▸ What needs to be done
This calls for a verbatim copy of all the data, with no images carried over.
+ + +
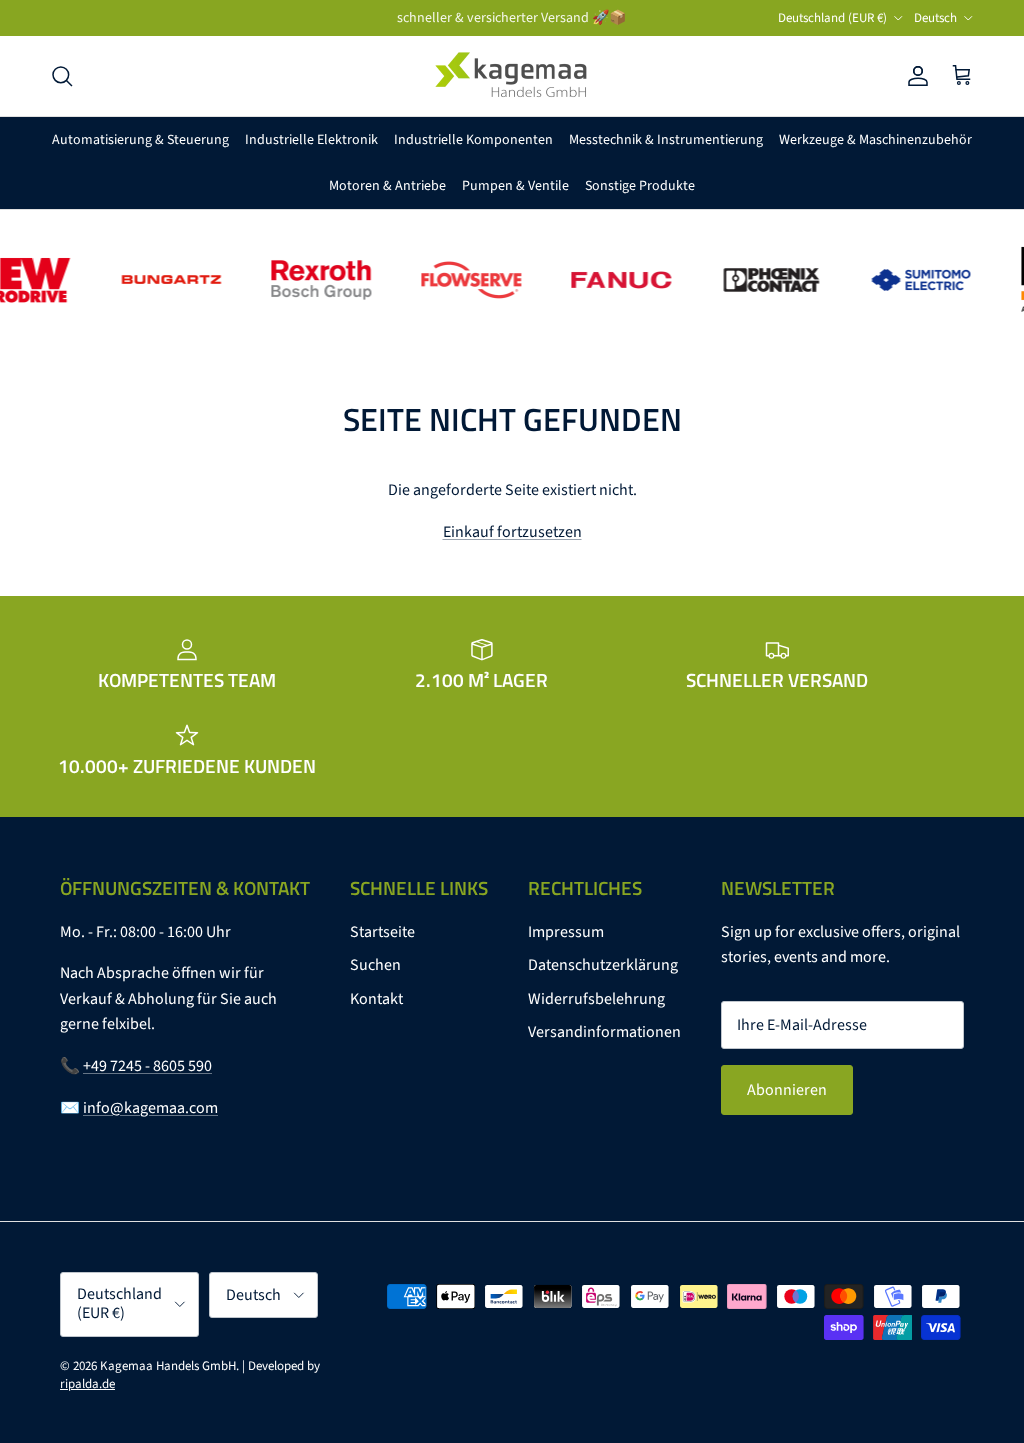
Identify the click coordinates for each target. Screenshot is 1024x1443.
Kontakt (376, 999)
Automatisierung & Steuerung (140, 140)
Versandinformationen (604, 1032)
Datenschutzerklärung (603, 965)
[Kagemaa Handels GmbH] (512, 76)
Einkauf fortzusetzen (512, 532)
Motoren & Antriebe (387, 186)
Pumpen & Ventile (515, 186)
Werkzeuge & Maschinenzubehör (875, 140)
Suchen (375, 965)
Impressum (566, 932)
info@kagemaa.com (150, 1108)
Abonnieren (787, 1090)
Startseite (382, 932)
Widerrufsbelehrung (596, 999)
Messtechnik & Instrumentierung (666, 140)
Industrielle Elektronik (311, 140)
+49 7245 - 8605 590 (147, 1066)
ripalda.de (87, 1384)
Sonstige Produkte (640, 186)
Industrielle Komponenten (473, 140)
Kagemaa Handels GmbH (168, 1366)
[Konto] (914, 76)
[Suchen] (62, 76)
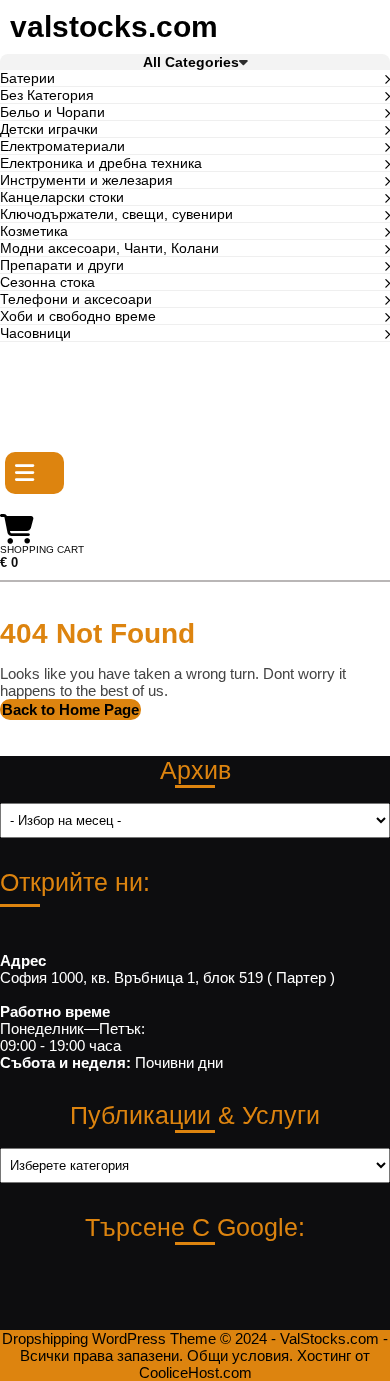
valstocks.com (114, 26)
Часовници (35, 333)
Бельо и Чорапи (52, 112)
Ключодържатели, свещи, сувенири (116, 214)
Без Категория (47, 95)
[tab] (34, 473)
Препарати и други (62, 265)
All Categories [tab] (191, 62)
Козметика (34, 231)
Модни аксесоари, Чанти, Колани (109, 248)
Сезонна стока (47, 282)
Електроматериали (62, 146)
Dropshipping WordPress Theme (109, 1338)
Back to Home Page (71, 710)
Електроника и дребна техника (101, 163)
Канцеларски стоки (62, 197)
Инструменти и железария (86, 180)
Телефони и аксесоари (76, 299)
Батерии (27, 78)
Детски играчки (49, 129)
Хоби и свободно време (78, 316)
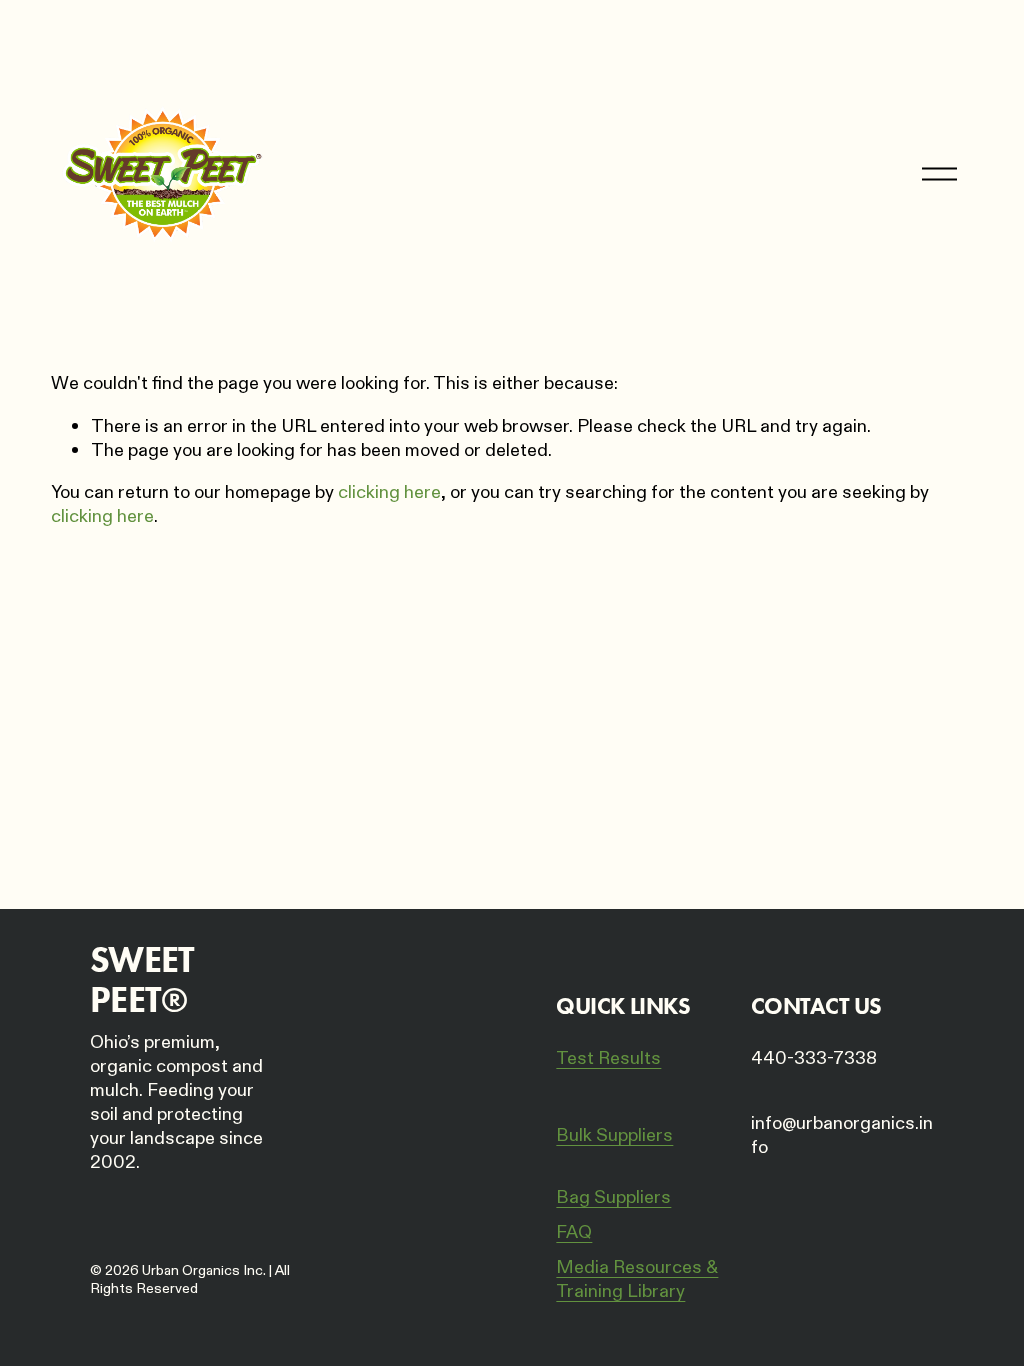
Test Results (608, 1059)
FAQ (574, 1233)
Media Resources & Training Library (637, 1280)
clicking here (389, 492)
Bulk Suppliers (614, 1136)
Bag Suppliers (613, 1198)
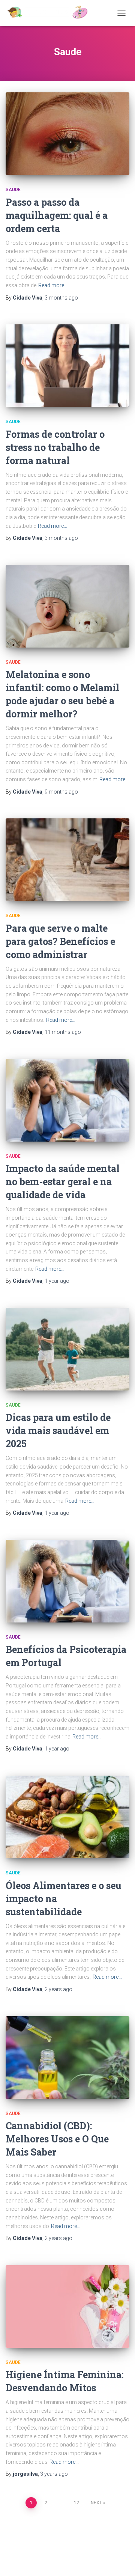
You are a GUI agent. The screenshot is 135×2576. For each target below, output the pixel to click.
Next (96, 2502)
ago (61, 298)
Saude (13, 189)
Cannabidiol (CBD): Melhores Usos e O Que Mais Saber (57, 2139)
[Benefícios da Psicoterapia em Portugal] (67, 1581)
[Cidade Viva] (50, 13)
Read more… (53, 285)
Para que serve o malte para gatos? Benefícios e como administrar (60, 941)
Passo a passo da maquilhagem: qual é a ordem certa (57, 215)
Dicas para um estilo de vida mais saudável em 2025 (58, 1430)
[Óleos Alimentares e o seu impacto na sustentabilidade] (67, 1817)
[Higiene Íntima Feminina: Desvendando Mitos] (67, 2306)
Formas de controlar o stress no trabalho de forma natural (55, 447)
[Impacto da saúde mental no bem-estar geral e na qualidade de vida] (67, 1100)
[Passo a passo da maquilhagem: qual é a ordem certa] (67, 133)
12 (76, 2502)
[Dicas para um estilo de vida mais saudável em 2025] (67, 1349)
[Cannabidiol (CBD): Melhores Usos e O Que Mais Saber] (67, 2057)
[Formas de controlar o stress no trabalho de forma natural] (67, 365)
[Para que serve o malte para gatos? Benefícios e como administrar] (67, 859)
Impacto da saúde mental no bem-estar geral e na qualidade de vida (63, 1181)
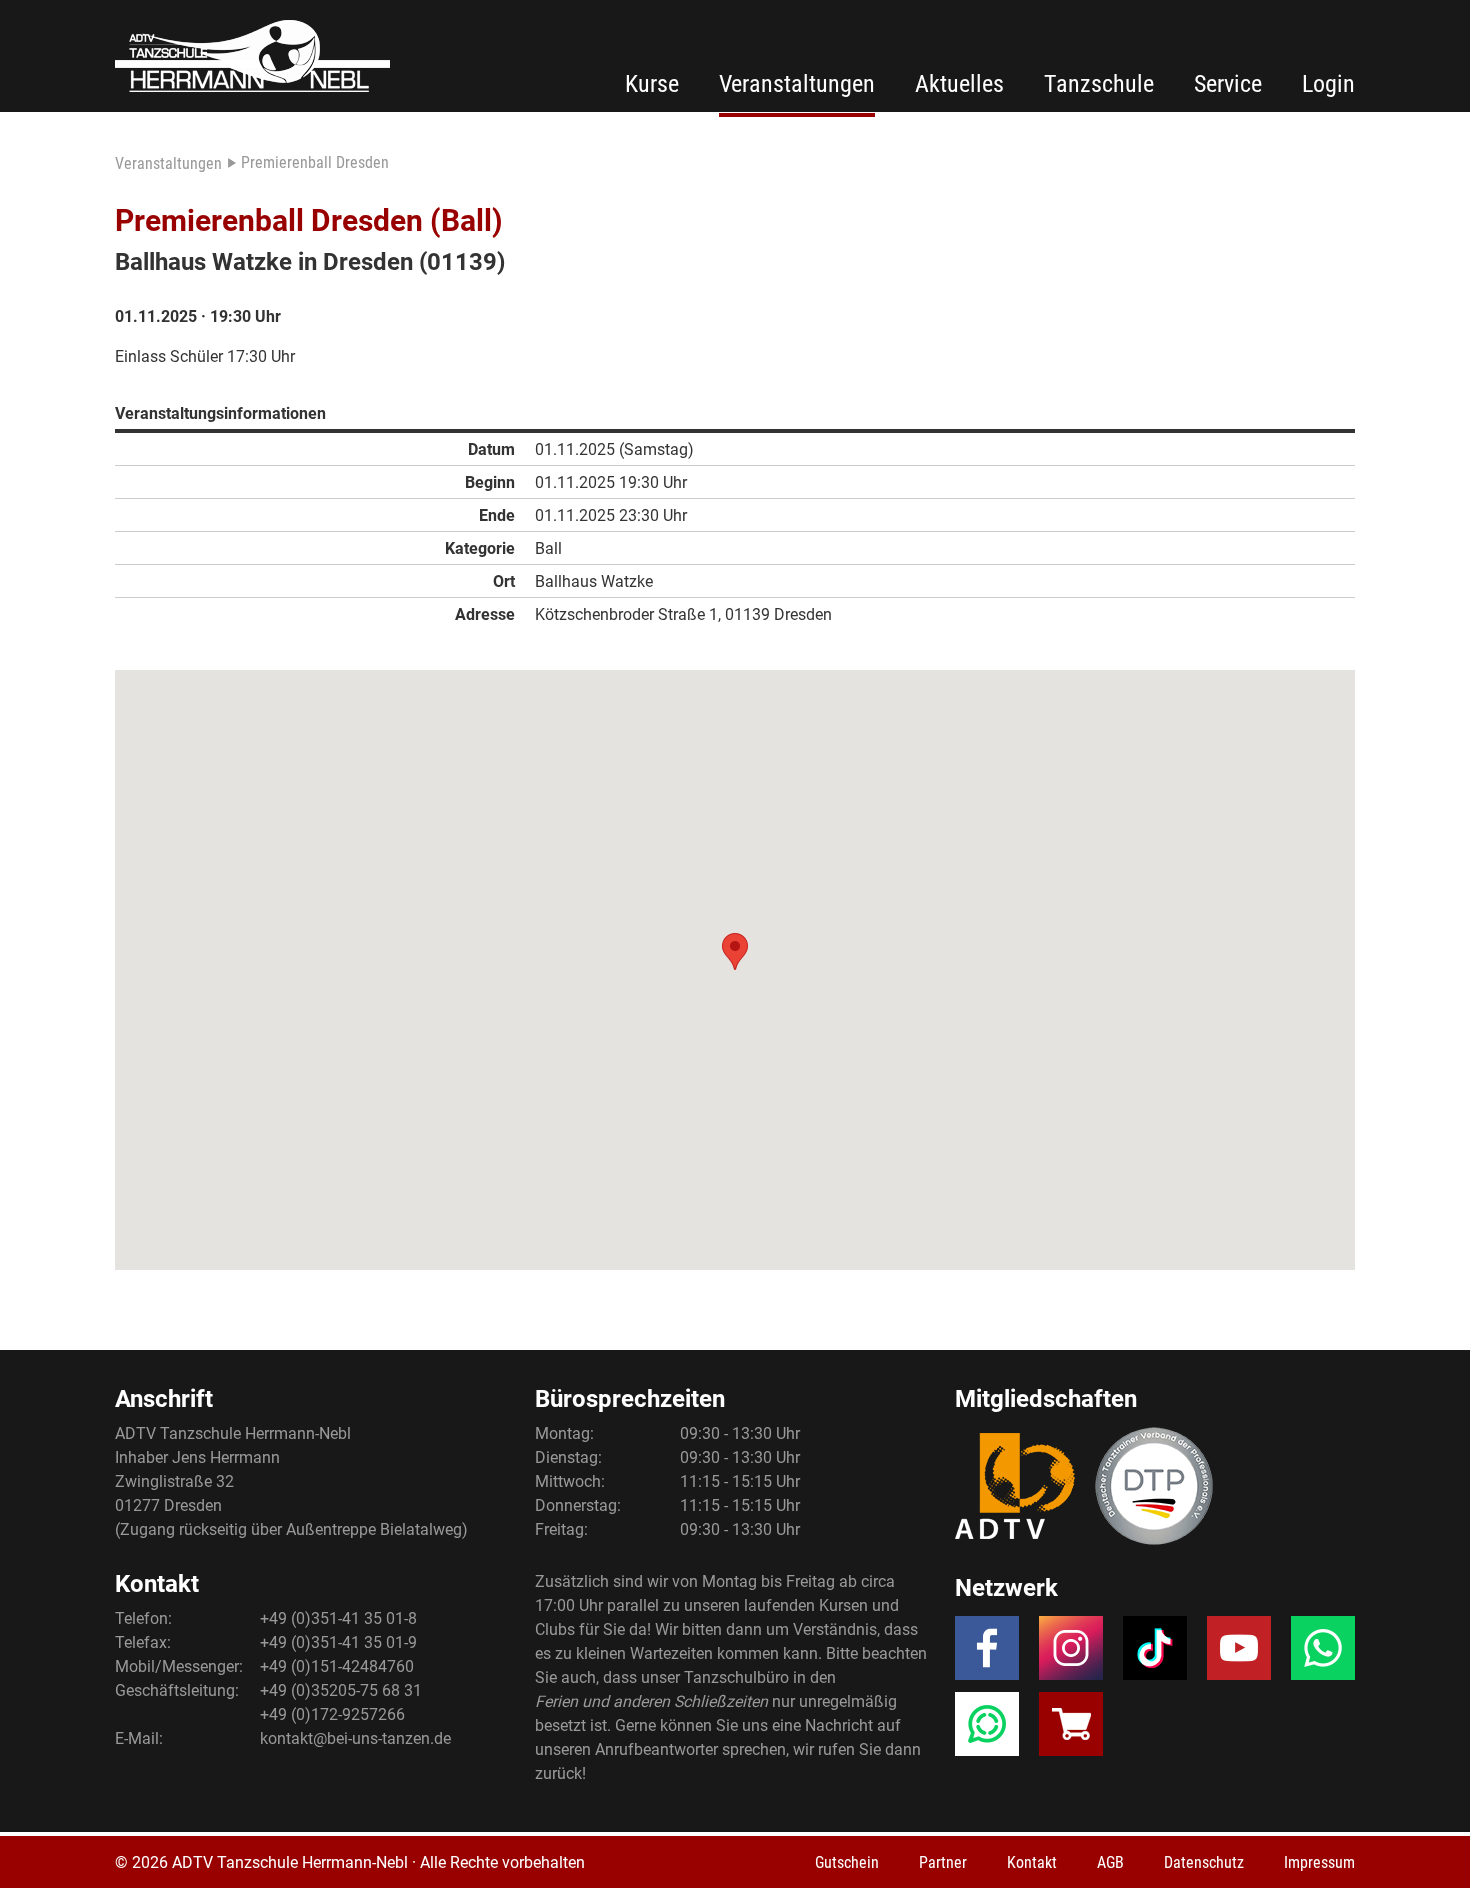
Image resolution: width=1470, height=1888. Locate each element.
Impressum (1319, 1862)
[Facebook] (987, 1654)
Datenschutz (1204, 1862)
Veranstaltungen (797, 84)
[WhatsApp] (1323, 1654)
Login (1328, 84)
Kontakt (1032, 1862)
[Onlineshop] (1071, 1730)
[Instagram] (1071, 1654)
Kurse (652, 84)
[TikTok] (1155, 1654)
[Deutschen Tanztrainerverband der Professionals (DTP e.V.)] (1154, 1486)
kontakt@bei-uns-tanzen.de (355, 1738)
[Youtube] (1239, 1654)
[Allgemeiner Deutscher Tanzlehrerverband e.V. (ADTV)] (1015, 1486)
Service (1228, 84)
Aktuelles (959, 84)
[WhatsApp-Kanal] (987, 1730)
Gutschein (847, 1862)
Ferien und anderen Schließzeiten (651, 1701)
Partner (943, 1862)
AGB (1110, 1862)
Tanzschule (1099, 84)
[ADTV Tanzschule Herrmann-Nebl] (252, 56)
+ + +
▸ Completed task
Identify the click coordinates for each target. Screenshot is 1024x1443.
Kontakt (376, 999)
Automatisierung & Steuerung (140, 140)
Versandinformationen (604, 1032)
Datenschutzerklärung (603, 965)
[Kagemaa Handels GmbH] (512, 76)
Einkauf fortzusetzen (512, 532)
Motoren & Antriebe (387, 186)
Pumpen & Ventile (515, 186)
Werkzeuge & Maschinenzubehör (875, 140)
Suchen (375, 965)
Impressum (566, 932)
info@kagemaa.com (150, 1108)
Abonnieren (787, 1090)
Startseite (382, 932)
Widerrufsbelehrung (596, 999)
Messtechnik & Instrumentierung (666, 140)
Industrielle Elektronik (311, 140)
+49 7245 - 8605 590 (147, 1066)
ripalda.de (87, 1384)
Sonstige Produkte (640, 186)
Industrielle Komponenten (473, 140)
Kagemaa Handels GmbH (168, 1366)
[Konto] (914, 76)
[Suchen] (62, 76)
valstocks.com (114, 26)
Часовници (35, 333)
Бельо и Чорапи (52, 112)
Ключодържатели, свещи, сувенири (116, 214)
Без Категория (47, 95)
[tab] (34, 473)
Препарати и други (62, 265)
All Categories [tab] (191, 62)
Козметика (34, 231)
Модни аксесоари, Чанти, Колани (109, 248)
Сезонна стока (47, 282)
Електроматериали (62, 146)
Dropshipping WordPress Theme (109, 1338)
Back to Home Page (71, 710)
Електроника и дребна техника (101, 163)
Канцеларски стоки (62, 197)
Инструменти и железария (86, 180)
Телефони и аксесоари (76, 299)
Батерии (27, 78)
Детски играчки (49, 129)
Хоби и свободно време (78, 316)
Test Results (608, 1059)
FAQ (574, 1233)
Media Resources & Training Library (637, 1280)
clicking here (389, 492)
Bulk Suppliers (614, 1136)
Bag Suppliers (613, 1198)
You are a GUI agent. The screenshot is 135×2576. For each target below, output the pixel to click.
Next (96, 2502)
ago (61, 298)
Saude (13, 189)
Cannabidiol (CBD): Melhores Usos e O Que Mais Saber (57, 2139)
[Benefícios da Psicoterapia em Portugal] (67, 1581)
[Cidade Viva] (50, 13)
Read more… (53, 285)
Para que serve o malte para gatos? Benefícios e como administrar (60, 941)
Passo a passo da maquilhagem: qual é a ordem certa (57, 215)
Dicas para um estilo de vida mais saudável em 2025 (58, 1430)
[Óleos Alimentares e o seu impacto na sustentabilidade] (67, 1817)
[Higiene Íntima Feminina: Desvendando Mitos] (67, 2306)
Formas de controlar o stress no trabalho de forma natural (55, 447)
[Impacto da saúde mental no bem-estar geral e na qualidade de vida] (67, 1100)
[Passo a passo da maquilhagem: qual é a ordem certa] (67, 133)
12 (76, 2502)
[Dicas para um estilo de vida mais saudável em 2025] (67, 1349)
[Cannabidiol (CBD): Melhores Usos e O Que Mais Saber] (67, 2057)
[Formas de controlar o stress no trabalho de forma natural] (67, 365)
[Para que serve o malte para gatos? Benefícios e como administrar] (67, 859)
Impacto da saúde mental no bem-estar geral e na qualidade de vida (63, 1181)
Image resolution: width=1470, height=1888. Locate each element.
Impressum (1319, 1862)
[Facebook] (987, 1654)
Datenschutz (1204, 1862)
Veranstaltungen (797, 84)
[WhatsApp] (1323, 1654)
Login (1328, 84)
Kontakt (1032, 1862)
[Onlineshop] (1071, 1730)
[Instagram] (1071, 1654)
Kurse (652, 84)
[TikTok] (1155, 1654)
[Deutschen Tanztrainerverband der Professionals (DTP e.V.)] (1154, 1486)
kontakt@bei-uns-tanzen.de (355, 1738)
[Youtube] (1239, 1654)
[Allgemeiner Deutscher Tanzlehrerverband e.V. (ADTV)] (1015, 1486)
Service (1228, 84)
Aktuelles (959, 84)
[WhatsApp-Kanal] (987, 1730)
Gutschein (847, 1862)
Ferien und anderen Schließzeiten (651, 1701)
Partner (943, 1862)
AGB (1110, 1862)
Tanzschule (1099, 84)
[ADTV Tanzschule Herrmann-Nebl] (252, 56)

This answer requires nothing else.